In the ten days preceding that night, we were definite to go. Most days we’d check if we were still good to go, and we were. But come that Thursday, we were both drained from our respective jobs, and begrudgingly decided to give it a miss.

With that out of the way, I decided to have a walk that evening. I have an exercise regime which alternates swimming, punching bag, a really long walk, a shorter walk, and occasional cycling. On days I swam or punched the bag, I took my shorter walk in the evening. Since that hadn’t happened this Thursday, I was meant to take my really long walk – about six kilometres.

But I was finalising an edit, which took longer than expected as I to’ed and fro’ed with the author in email. So it was that when I left my house, I decided I had only the time (and energy) for my shorter walk, which was about three and a half kilometres.

Every time I leave my house for my walk, I turn left. Then I take this route around several blocks. It’s about forty-five minutes. There’s little deviation, other than for some of the initial side-streets I use, although they all knit back into the same main road, and from then on the course is always the same.

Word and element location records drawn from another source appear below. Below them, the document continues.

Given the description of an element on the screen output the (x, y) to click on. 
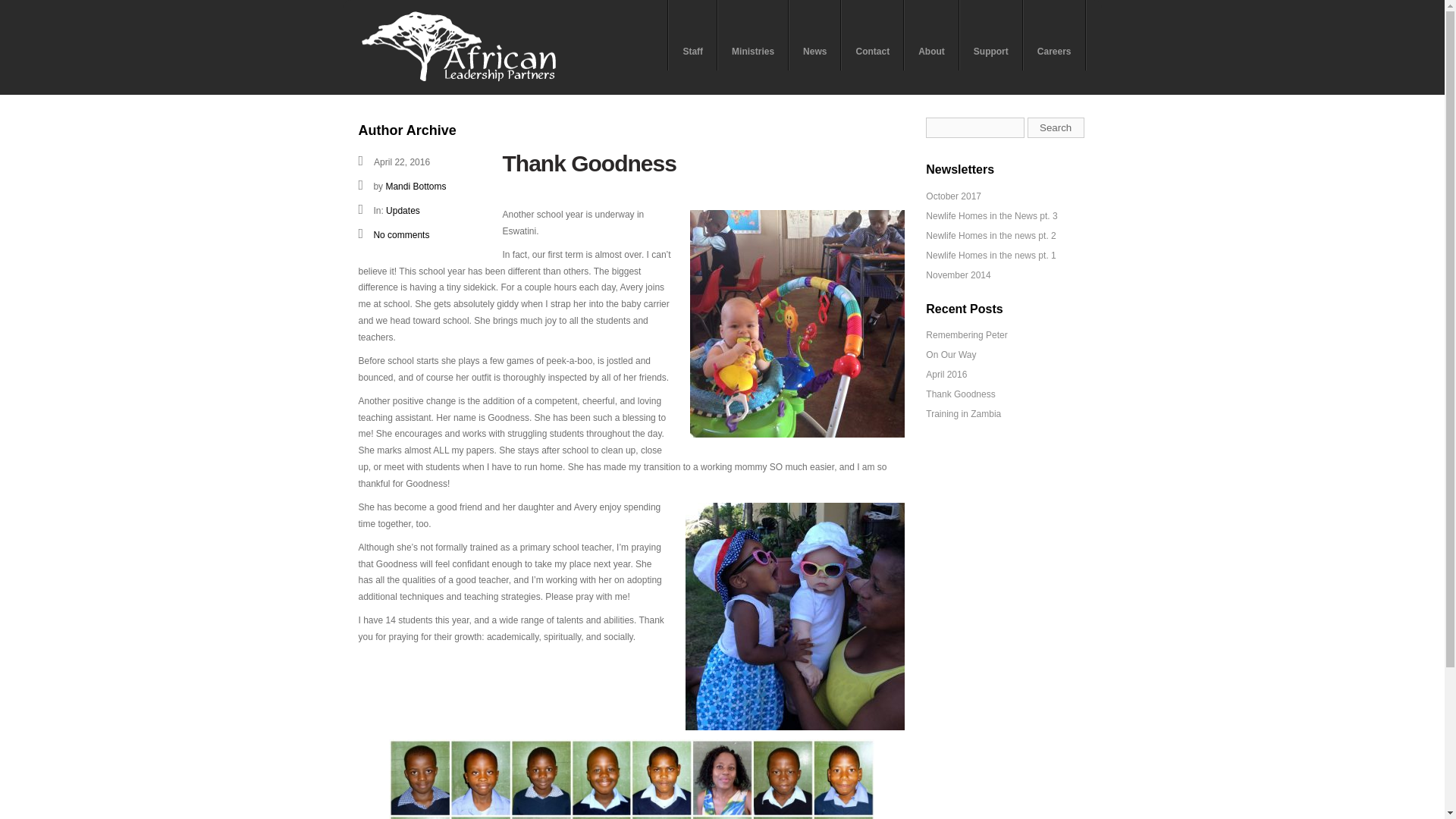
April 2016 (946, 374)
Thank Goodness (960, 394)
Thank Goodness (588, 163)
Contact (872, 35)
Newlife Homes in the news pt. 1 (990, 255)
Newlife Homes in the News pt. 3 (991, 215)
Careers (1054, 35)
November 2014 (958, 275)
Ministries (753, 35)
Search (1055, 127)
Newlife Homes in the news pt. 2 (990, 235)
October 2017 (953, 195)
Mandi Bottoms (415, 185)
African Leadership Partners (458, 80)
Posts by Mandi Bottoms (415, 185)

This time, I decided to be novel, and turned right, so would do the course in reverse. This is the first time I’d ever done my walk this way.

About half an hour into the walk, I reached a busy intersection. I was feeling good. I’ve had chronic back and neck problems for about eighteen months, which probably comes from sitting at a computer all day. Regular appointments with an acupuncturist, osteo, and physio had offered small improvement, but nothing marked or lasting. My GP thought I must have fibromyalgia, given my symptoms weren’t commensurate with the problems in my back, (a slightly deteriorated disc in my neck, and a slightly bulging disc in my back). Since nothing else had worked to that point, my response in the last fortnight was to up my exercise regime, and I’m sure my back was actually responding.

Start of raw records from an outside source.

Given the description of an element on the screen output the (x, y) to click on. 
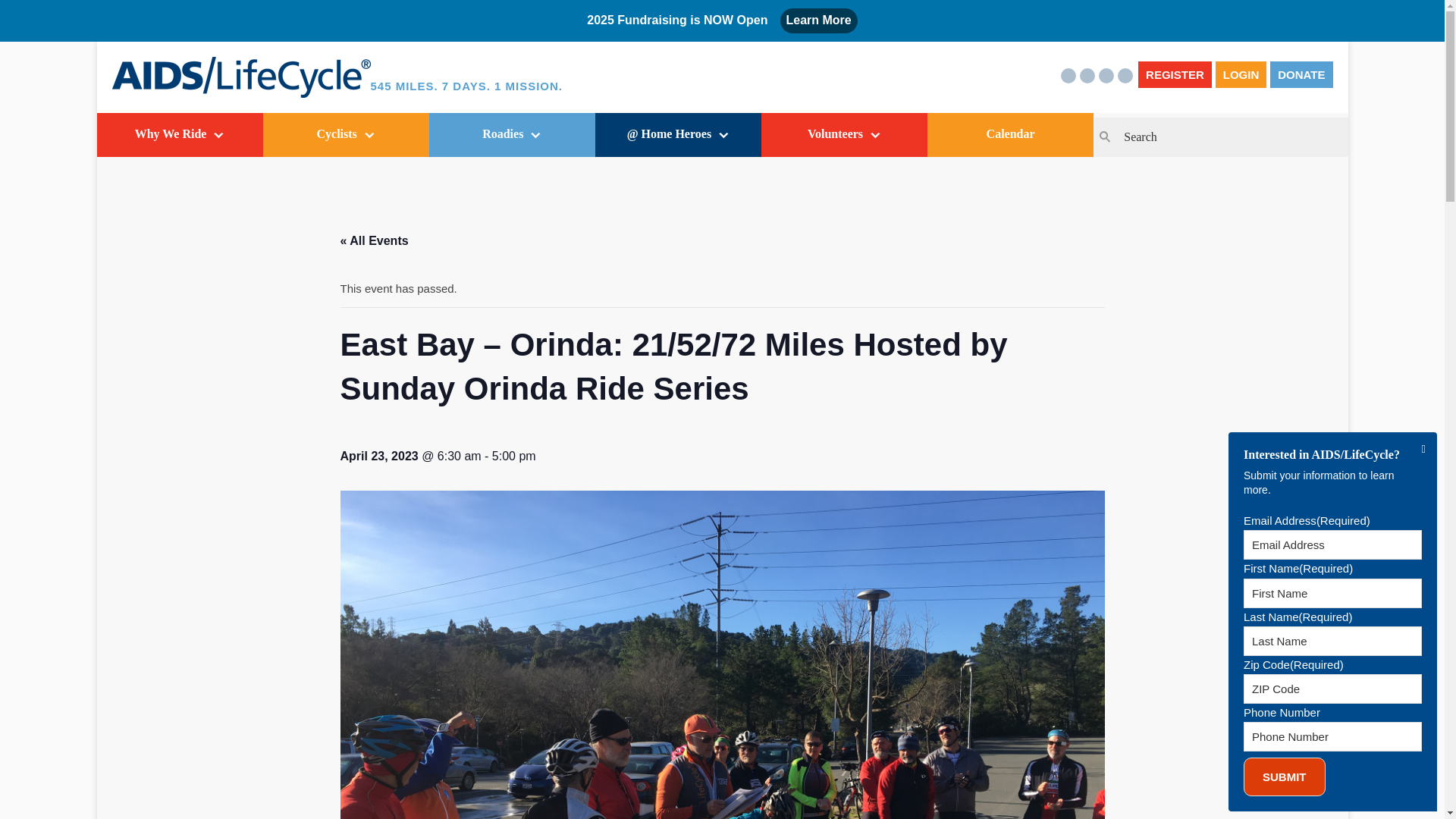
LOGIN (1240, 74)
Cyclists (346, 134)
REGISTER (1174, 74)
Why We Ride (180, 134)
Learn More (817, 20)
Submit (1283, 776)
DONATE (1300, 74)
Roadies (512, 134)
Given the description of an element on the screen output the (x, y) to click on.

I pushed the button for WALK at the intersection. I didn’t have to wait long. The light changed. The little green man told me to walk, as did the ticking tempo which accompanies the changing of the signal.

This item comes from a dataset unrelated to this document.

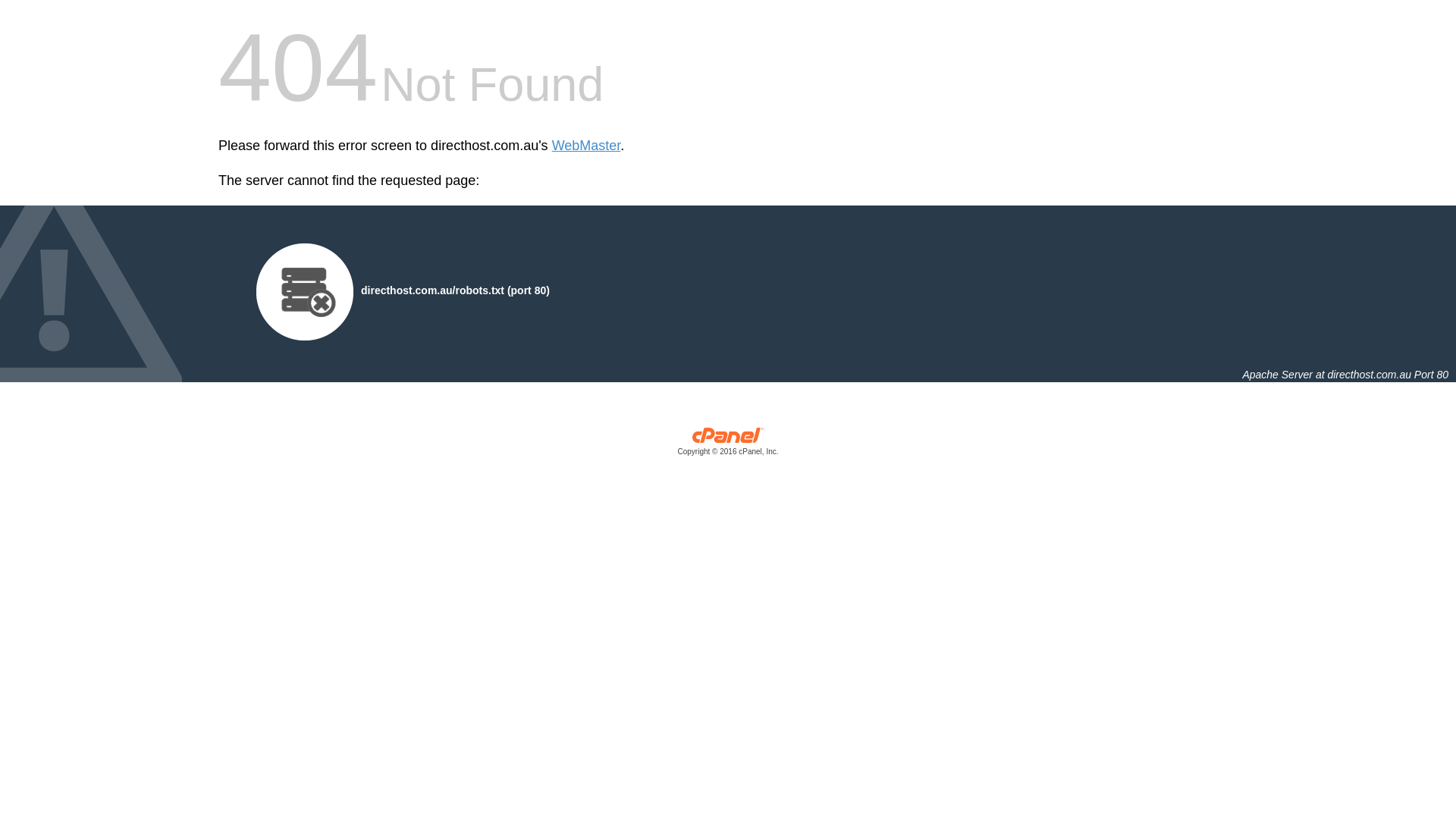
WebMaster Element type: text (586, 145)
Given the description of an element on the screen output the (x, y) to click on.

It’s amazing the things you accept on faith in the world, where you rely on unspoken, unverified etiquette.

I walked.

There are a lot of clichés about dramatic moments in life – that they’re a jumble, that time slows down, that you black out, all that sort of stuff. But clichés usually derive from some form of truth. As was the case here.

Something unyielding hit me in the buttock and lower back. My foot and ankle were trapped under a tire. I realised then that I was in the process of a car running me down and, in that instant, the possibility terrified me about the scope of damage which could be done.

This was a car. It sounds stupid. But you see them every day and think nothing of their destructive potential, like the family dog who’s friendly and loving to all until it snaps unexpectedly and mauls somebody. We forget a car’s weight, a car’s size, that at any real velocity it’s an unstoppable weapon and you’re basically a house of cards.

I remember a crunch, although maybe my memory has imposed that retrospectively. But the one thing I was aware of as I spun from the car was that I suddenly had no awareness where my right leg ended. It was like my right foot had been severed. In a way it had. Now it flopped at the end of my leg, like a fish on a riverbank asphyxiating.

I hit the road and instinct took over. The car had turned from the intersection, coming from behind me, and run me over. Now I had to get off the road before another car finished the job. Clutching my ankle – I could feel the bone bulging from the sock – I crawled onto the nature strip and sat there. I knew my leg was broken. It was just a case now of how badly it was broken.

Dread filled me – the sort that fills you when you’re a kid, when you’ve done something wrong, you know you’re going to be in big trouble, and it can’t be undone.

Here was the alternative to not going to a book launch, to not taking my longer walk, to taking the course of my standard walk in reverse.

I was now in a circumstance which couldn’t be undone.